Published: 2010-02-23
Last Updated: 2010-02-24 00:46:10 UTC
by Mark Hofman (Version: 1)
5 comment(s)

 As part of our operational processes there is typically a line item stating "Review Firewall Logs". This is a requirement in many different standards and most people will have it down as a task to do. However we all know that there are way more interesting things to do rather than looking at log files. Unless you have some nice tools, it is one task that soon sends junior mad.
In trying to save Junior's sanity and basically because I am one of those people that actually likes looking at logs (I know, I have no life) I was going through some firewall logs.  They never disappoint. There are the usual port scans happening for various ports:

217.10.127.105 13845 aaa.bbb.ccc.0 22 TCP
217.10.127.105 13845 aaa.bbb.ccc.6 22 TCP
217.10.127.105 13845 aaa.bbb.ccc.21 22 TCP
217.10.127.105 13845 aaa.bbb.ccc.12 22 TCP
217.10.127.105 13845 aaa.bbb.ccc.20 22 TCP
217.10.127.105 13845 aaa.bbb.ccc.10 22 TCP
217.10.127.105 13845 aaa.bbb.ccc.41 22 TCP
...

The usual hits on ports 135/137/139/445/1433/1434/25 can be found in the log file and there are the at the moment plenty of hits on 3306 for MySQL. A more unusual port to be hit was UDP 7 and TCP 249.  UDP 7 was associated with some checks from a University (http://isc.sans.org/diary.html?storyid=4660), but I have yet to confirm this is the case here.

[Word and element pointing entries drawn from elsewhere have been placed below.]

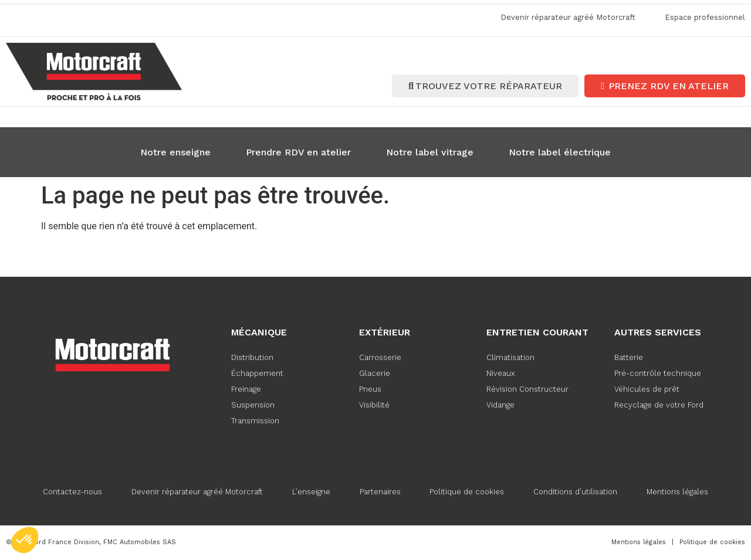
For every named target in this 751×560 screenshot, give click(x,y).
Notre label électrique (560, 151)
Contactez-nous (72, 490)
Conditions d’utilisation (576, 490)
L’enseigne (311, 490)
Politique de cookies (467, 490)
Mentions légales (678, 490)
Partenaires (380, 490)
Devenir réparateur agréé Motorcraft (197, 490)
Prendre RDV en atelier (298, 151)
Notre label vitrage (429, 151)
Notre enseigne (175, 151)
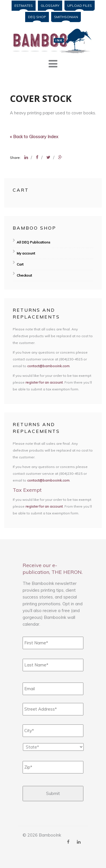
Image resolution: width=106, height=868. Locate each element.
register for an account (44, 382)
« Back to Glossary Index (34, 136)
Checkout (24, 275)
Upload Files (79, 5)
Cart (20, 264)
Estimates (24, 5)
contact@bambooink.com (48, 366)
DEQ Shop (37, 17)
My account (26, 253)
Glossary (50, 5)
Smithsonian (66, 17)
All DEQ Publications (34, 242)
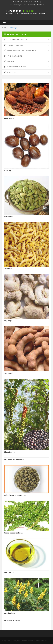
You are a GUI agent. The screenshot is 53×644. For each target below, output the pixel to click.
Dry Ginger (9, 322)
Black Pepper (10, 453)
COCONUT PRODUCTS (13, 45)
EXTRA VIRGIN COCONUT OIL (15, 40)
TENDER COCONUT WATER (15, 67)
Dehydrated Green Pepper (15, 496)
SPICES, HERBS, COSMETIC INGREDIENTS (20, 50)
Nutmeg (8, 172)
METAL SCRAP (10, 72)
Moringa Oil (9, 574)
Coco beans (9, 118)
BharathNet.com (42, 640)
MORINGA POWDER (12, 622)
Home (4, 28)
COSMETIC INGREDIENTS (14, 461)
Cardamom (9, 218)
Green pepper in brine (13, 534)
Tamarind (8, 374)
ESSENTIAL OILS (11, 61)
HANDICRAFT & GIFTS (13, 56)
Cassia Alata (9, 614)
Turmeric (8, 270)
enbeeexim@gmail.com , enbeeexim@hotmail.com (27, 5)
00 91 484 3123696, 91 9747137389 (27, 2)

TCP249 however isn't that common and If you do have some captures of traffic to TCP 249 I'd be interested in seeing them.  There were also a number of high ports being hit, after chasing these down, in this environment, they were associated with torrent and Skype traffic.  

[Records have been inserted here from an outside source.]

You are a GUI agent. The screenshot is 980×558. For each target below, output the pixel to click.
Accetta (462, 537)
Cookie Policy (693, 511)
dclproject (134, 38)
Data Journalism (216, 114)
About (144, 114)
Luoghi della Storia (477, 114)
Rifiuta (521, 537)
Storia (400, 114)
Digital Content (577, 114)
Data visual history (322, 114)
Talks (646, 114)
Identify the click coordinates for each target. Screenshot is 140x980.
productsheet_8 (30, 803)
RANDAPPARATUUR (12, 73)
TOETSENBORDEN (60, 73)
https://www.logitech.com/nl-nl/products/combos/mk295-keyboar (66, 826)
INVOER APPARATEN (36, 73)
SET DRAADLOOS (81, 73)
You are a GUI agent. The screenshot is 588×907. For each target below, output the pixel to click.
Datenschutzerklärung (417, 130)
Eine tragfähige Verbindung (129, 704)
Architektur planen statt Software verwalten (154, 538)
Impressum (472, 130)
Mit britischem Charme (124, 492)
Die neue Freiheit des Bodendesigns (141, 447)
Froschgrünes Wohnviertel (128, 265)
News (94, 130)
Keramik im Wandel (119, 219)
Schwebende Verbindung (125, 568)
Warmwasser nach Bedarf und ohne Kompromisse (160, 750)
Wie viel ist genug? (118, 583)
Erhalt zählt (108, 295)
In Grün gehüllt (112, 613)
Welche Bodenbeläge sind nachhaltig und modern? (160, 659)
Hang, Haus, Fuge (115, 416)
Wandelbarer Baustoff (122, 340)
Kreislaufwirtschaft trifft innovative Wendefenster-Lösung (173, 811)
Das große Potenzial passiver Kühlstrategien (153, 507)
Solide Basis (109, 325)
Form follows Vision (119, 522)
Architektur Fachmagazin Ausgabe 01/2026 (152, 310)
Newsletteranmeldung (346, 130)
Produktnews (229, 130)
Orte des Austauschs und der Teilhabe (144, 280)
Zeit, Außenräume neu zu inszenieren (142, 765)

It is also interesting to check the outbound traffic.  Having a look to see what is trying to leave the network can also be enlightening.  Torrent traffic seems to be fairly prevalent in the the logs I'm looking at, alas all it highlighted is that we'll have to do a regular dump of the NAT table so we can correlate the info and tag the internal user that is being silly. The logs can show you which machines talk to the internet and for what reason. They teach you what is normal in your network, something not easily achieved by using automated tools. People are still better than machines at identifying "weird".  If you have the capacity you should consider logging not just denied traffic, but also allowed traffic on the firewall.  Many attacks will try and sneak through, if you log all traffic you may be able to identify it. 

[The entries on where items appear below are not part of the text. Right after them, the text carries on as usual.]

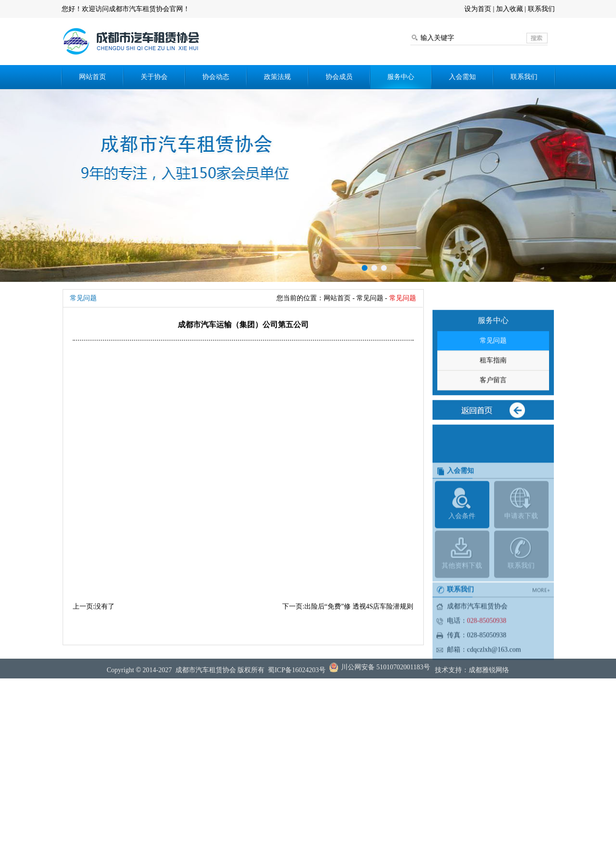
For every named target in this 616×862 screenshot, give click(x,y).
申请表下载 (521, 547)
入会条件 (462, 547)
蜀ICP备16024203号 (297, 674)
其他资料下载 (462, 597)
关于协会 (154, 77)
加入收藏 (510, 9)
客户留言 (493, 403)
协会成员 (339, 77)
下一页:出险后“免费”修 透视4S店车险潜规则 (348, 606)
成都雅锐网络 (489, 674)
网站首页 (92, 77)
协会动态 (216, 77)
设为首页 (478, 9)
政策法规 (277, 77)
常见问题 (493, 364)
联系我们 (541, 9)
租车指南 (493, 384)
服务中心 (401, 77)
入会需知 (462, 77)
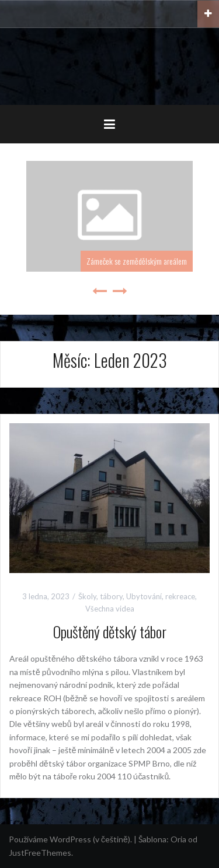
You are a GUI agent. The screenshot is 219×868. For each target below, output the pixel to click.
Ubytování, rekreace (161, 596)
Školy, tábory (100, 596)
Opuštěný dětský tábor (110, 631)
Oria (178, 839)
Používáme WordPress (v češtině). (70, 839)
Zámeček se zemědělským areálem (137, 261)
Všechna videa (110, 609)
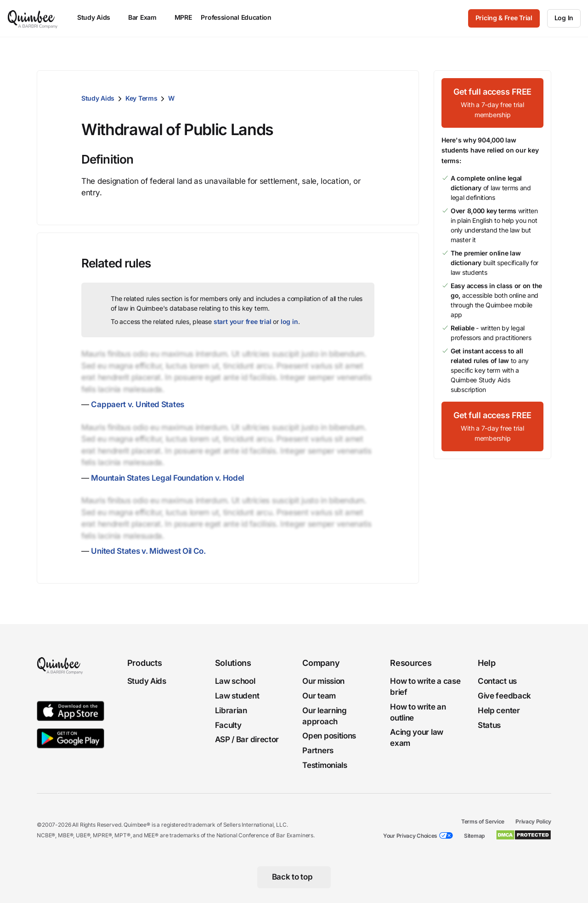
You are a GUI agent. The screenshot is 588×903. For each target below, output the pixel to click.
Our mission (323, 681)
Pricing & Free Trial (504, 17)
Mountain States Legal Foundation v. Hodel (167, 478)
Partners (318, 750)
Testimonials (324, 765)
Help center (499, 710)
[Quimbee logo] (33, 18)
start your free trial (243, 321)
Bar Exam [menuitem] (147, 17)
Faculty (228, 725)
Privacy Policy (533, 821)
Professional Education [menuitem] (240, 17)
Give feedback (504, 696)
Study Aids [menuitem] (98, 17)
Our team (319, 696)
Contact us (497, 681)
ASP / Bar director (247, 740)
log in (289, 321)
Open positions (329, 736)
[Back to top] (294, 877)
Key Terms (141, 98)
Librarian (231, 710)
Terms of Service (483, 821)
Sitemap (474, 835)
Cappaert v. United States (137, 404)
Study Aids (98, 98)
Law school (235, 681)
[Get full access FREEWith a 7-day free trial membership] (492, 103)
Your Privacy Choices (410, 835)
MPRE (183, 17)
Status (489, 725)
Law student (237, 696)
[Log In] (564, 18)
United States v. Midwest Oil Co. (148, 551)
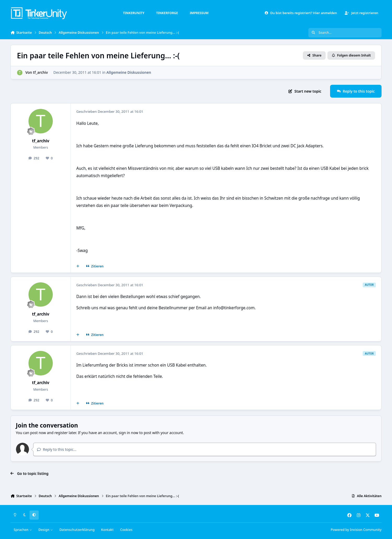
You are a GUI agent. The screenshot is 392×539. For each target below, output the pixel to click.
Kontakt (107, 530)
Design (45, 530)
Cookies (126, 530)
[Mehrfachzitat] (78, 266)
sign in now (128, 433)
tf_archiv (40, 72)
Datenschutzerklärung (77, 530)
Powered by (356, 530)
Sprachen (23, 530)
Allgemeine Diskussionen (129, 72)
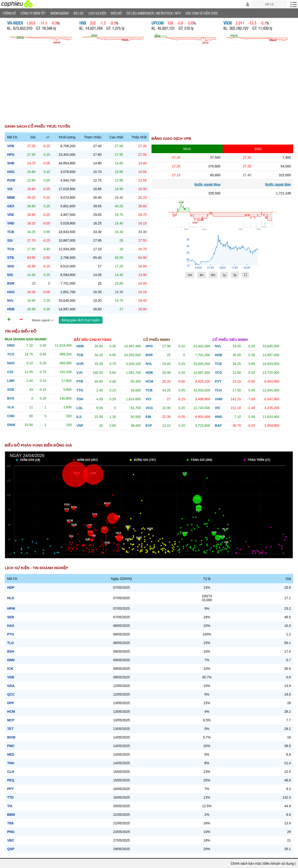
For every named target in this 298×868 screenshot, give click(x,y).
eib (148, 416)
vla (10, 407)
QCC (11, 694)
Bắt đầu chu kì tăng (93, 340)
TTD (10, 797)
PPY (10, 789)
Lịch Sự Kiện (97, 13)
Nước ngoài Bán (278, 184)
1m (190, 275)
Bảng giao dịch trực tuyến (81, 320)
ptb (80, 381)
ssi (10, 240)
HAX (10, 625)
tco (10, 354)
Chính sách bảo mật (246, 863)
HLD (10, 598)
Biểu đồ (116, 13)
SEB (10, 617)
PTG (10, 634)
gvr (80, 364)
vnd (10, 223)
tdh (80, 399)
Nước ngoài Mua (207, 184)
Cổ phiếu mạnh (156, 340)
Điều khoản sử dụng (278, 863)
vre (10, 215)
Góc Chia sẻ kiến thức (202, 13)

When junior starts to shake and make strange noises that indicate the removal of all sharp objects from the office is needed, take a walk through your logs and get a feel for the "street" as it were.  I can guarantee you will learn something.  It may be something as exciting as a new attack, or as mundane as finding out some of your processes aren't working or being followed.  You could even discover that some of your expensive tools aren't quite telling you the whole truth. Every now and then, take out your command prompt, find the grep man page and go nuts.